The Model S isn’t exactly a fleet vehicle but allow us this luxury?
There are certain moments in time when an opportunity is too good to pass up. I know, I know, the Tesla Model S isn’t exactly a fleet vehicle but with their new store opening in Knutsford, Cheshire, earlier this month I couldn’t say no when the team invited FleetPoint along for a press day and test drive. Besides, there’s a huge chunk of our readership who are company executives who might be interested… or at least that’s how I justified it.
The afternoon began with a roundtable discussion with Georg Ell, the Country Director for UK and Ireland, who talked us through the background of Tesla and the unique design process behind the Model S, along with all the specs and unique selling points behind the car. The Model S is the first Tesla car to be built from the ground up, having previously used Lotus gliders for their Roadster model, and the car has essentially been built around the battery – expertly designed and conceptualised by Franz von Holzhausen. Unlike other automobile brands, Tesla have also taken on a unique distribution model with its products, selling them solely through company-owned boutiques rather than conventional dealers and not offering endorsements of any variety, instead relying on word of mouth and open events to promote the brand and vehicle.
After the chat and a quick Q&A, we were given a Model S to drive.
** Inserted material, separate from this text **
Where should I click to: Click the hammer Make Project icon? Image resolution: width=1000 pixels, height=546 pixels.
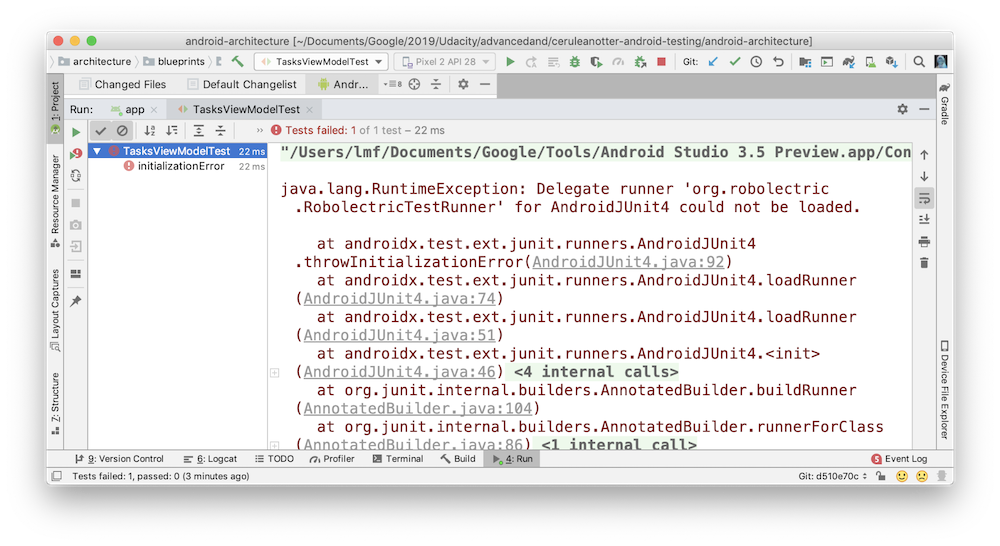238,62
Now, I guess I should qualify this by saying that the only other electric vehicle I’ve previously driven is the Nissan eNV200 – so while I was familiar with the tech concepts, charging routine and driving tips for getting the most out of a charge I was somewhat dubious about how an electric sports car would perform when a delivery van‘s charge depleted so quickly. This was unfounded. The performance of the Model S is uncompromising and charge is pretty much a non-existant worry, delivering 285 miles of range at 65mph on a single charge and an acceleration of 0-60mph in 3.2 seconds. Needless to say the Model S breaks the mould when it comes to EV innovation.
Let me just repeat that – it goes from 0-60mph in 3.2 seconds. The crazy speed builds silently and you suddenly begin to panic that you’ll start time travelling before you know it. Those numbers and that statement – absurd for a large sedan that doesn’t use a drip of petrol – honestly fail to communicate how fast that is and how crazy it feels. It’s alarming how such a big car can surge forward so quickly and quietly, its torque generated almost instantly. In fact the only indication of your absurd momentum is the scenery flashing before your very eyes as the digital speedomoter struggles to keep pace. The chunky steering wheel is comfortable and the electric power steering is nuanced and well-weighted – going through corners, the Model S exhibits impressive control and the suspension is almost supernatural in it’s ability to soak up bumps and potholes that other cars would scream at.
This speed and response is disguised by just how conventional the Model S looks. When things like the door handle coming out of the door to meet your touch happens and you spend a few moments searching for an ignition button you realise that it is anything but conventional – in fact the car turned on when you sat down and its patiently waiting for you to get started. The cabin is airy and specious and stylishly trimmed in leather and wood, with a 17″ tablet taking up the majority of the dash. This features the controls for everything from the radio to sun roof to the steering effort but if I had one problem with the Model S this was it – there was almost too much going on with the tablet that it tended to distract me while driving.
These are all just initial impressions and I’d love to get my hands on a Model S for a longer period to really put it through its paces. The sad thing is that none of this comes cheap. In the UK, prices for the Model S start at £49,380 on the road, including the £5,000 government plug-in grant. UK Model S customers can also benefit from other government incentives including zero road tax, zero showroom tax and exemption from London Congestion Charge. The car is also eligible for the 100% First Year Allowance for company purchase and 0 percent Benefit in Kind, both of which last until April 2015.
With all that said, the worst thing about taking the Model S for a spin? Getting into my conventional combustion-engine car to travel back to the office.